Tuesday, November 12, 2024

Chhath Puja: What is it, what makes it the most important festival of Bihar

 On November 7 this year falls the third day of the Chhath festival, the sanjhka arag, or the day of the evening offering. While Chhath has been celebrated in Bihar, eastern Uttar Pradesh and Nepal for centuries, over the past decade or so, it has become a lot more visible. Every year, TV channels flash visuals of Chhath being celebrated as far as the banks of the Thames or the shores of the Pacific Ocean.

What is Chhath puja and why is it celebrated? Which deity is Chhathi maiya? What is it about Chhath that makes it so close to the Bihari heart?

Beliefs behind why Chhath is celebrated

Chhath Puja is a four-day elaborate celebration in honour of the Sun. It involves a long fast without water, and making offerings to Usha and Pratyusha — the light of the rising and the setting Sun respectively — while standing in a water body. The prominent rituals begin from the sixth day (shashthi) of the Kartik shukla paksha, which means the waxing-moon fortnight of the month of Kartik.

Several beliefs are prevalent about why Chhath is observed. Some believe that it is a carryover from the time that man worshipped nature. Others trace its origins in the great epics, the Ramayana and the Mahabharata.

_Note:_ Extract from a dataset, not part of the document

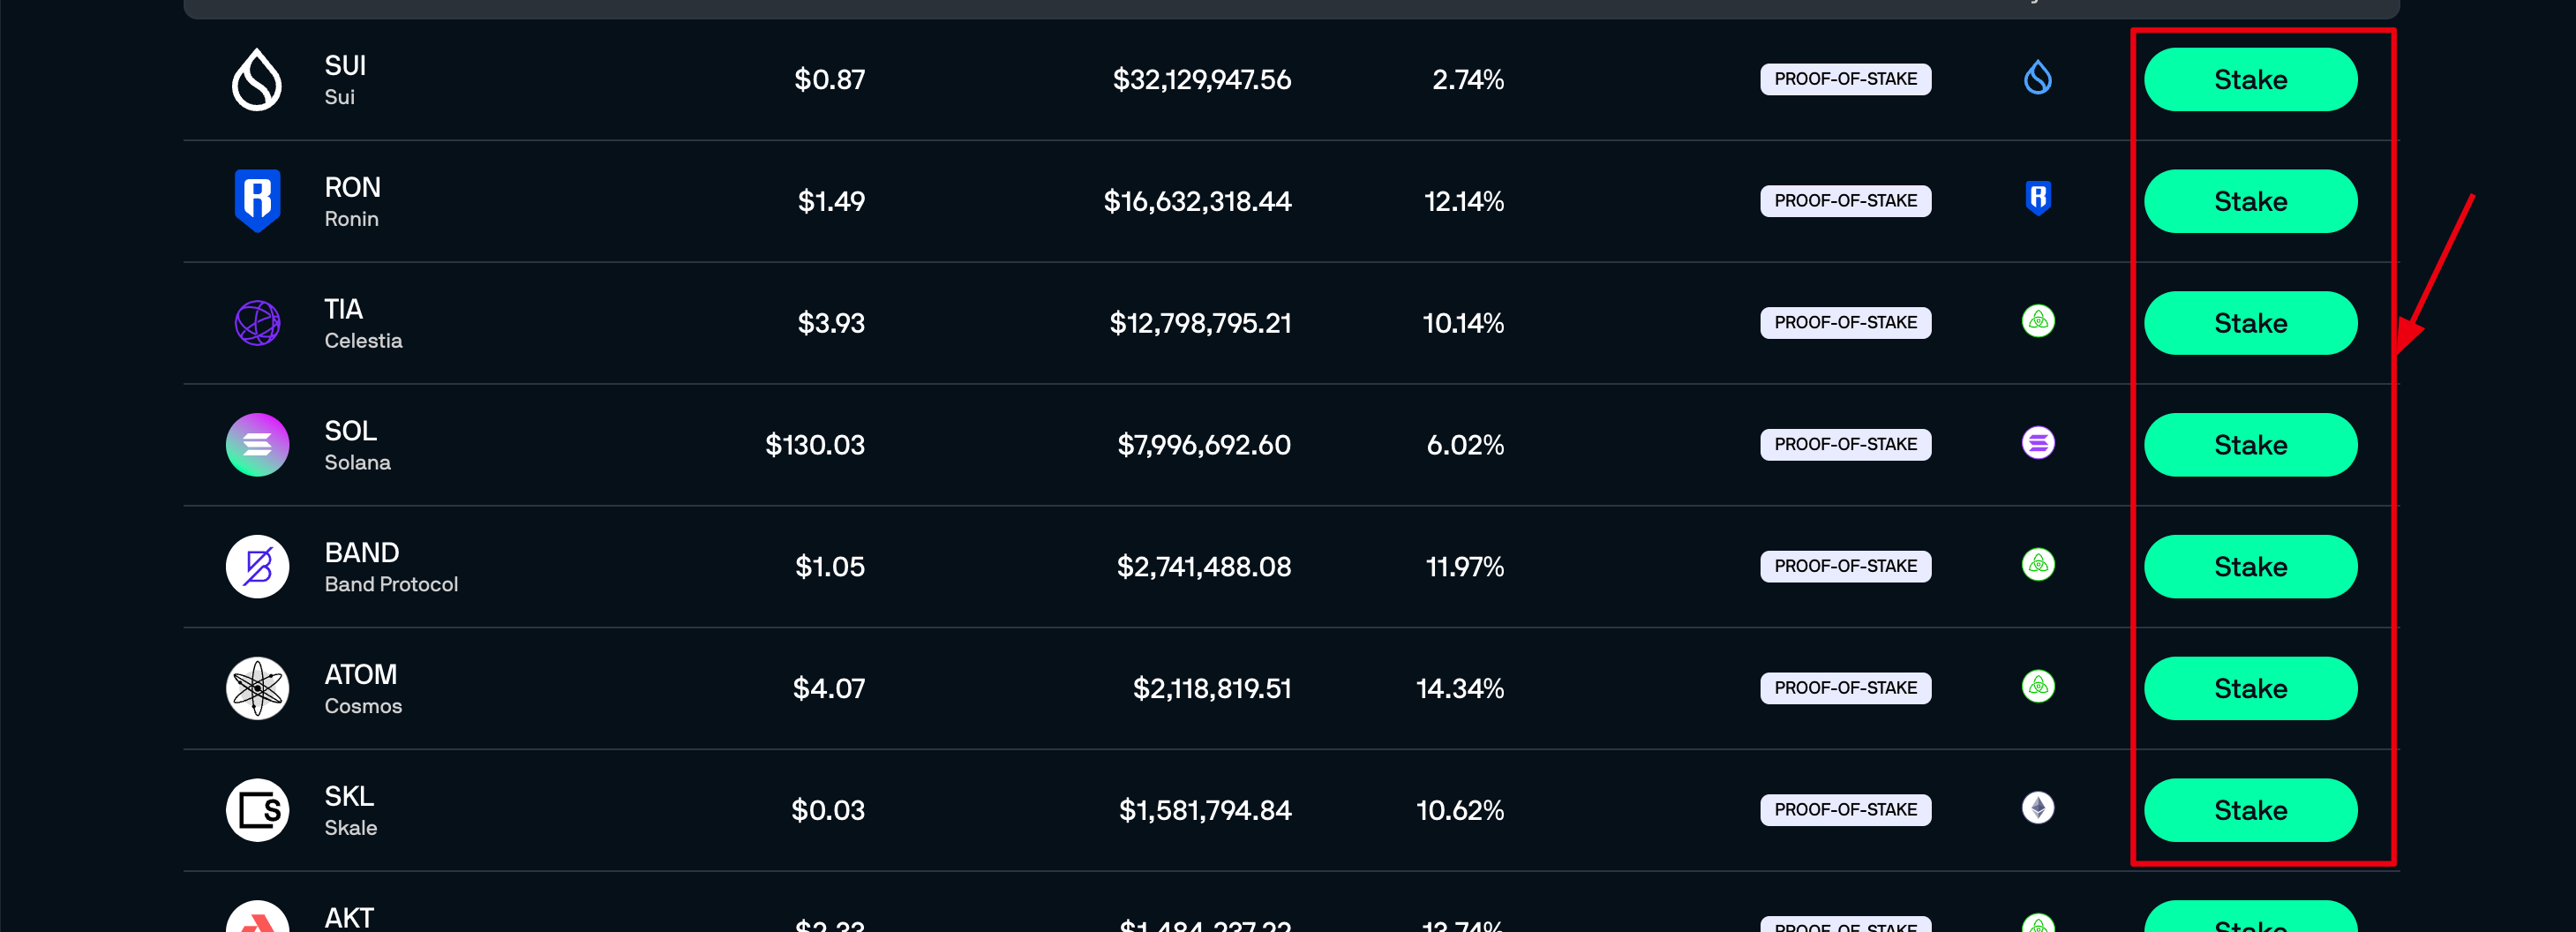Click the Solana gradient coin logo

The Rig Veda mentions elaborate rituals to worship the sun. After Lord Ram and Goddess Sita returned victorious to Ayodhya from Lanka, they are said to have observed a fast and conducted a yagna for the Sun god.

In the Mahabharata, when the Pandavas were in exile, some sages visited them. Draupadi, realising she had nothing to offer them, went to sage Dhaumya for help. He advised her to observe a fast and pray to the Sun, and eventually, all her prayers were answered. In the same epic, Karna also organised an elaborate ceremony in honour of Surya (the Sun), his father, “Both Sita and Draupadi conducted their Sun worship on the Kartik shukla paksha shashthi. Worshipping the Sun on shashthi is considered specially auspicious,” said Dr Ramesh Kumar Upadhyay, president of the Bhartiya Jyotish Aadhyatm parishad in Jamshedpur.

Today, Chhath is a festival that epitomises religiosity in Bihar, and countless devotees, who join their hands as the Sun’s rays spread over them, feel the touch of divinity and devotion in a measure little else brings to them.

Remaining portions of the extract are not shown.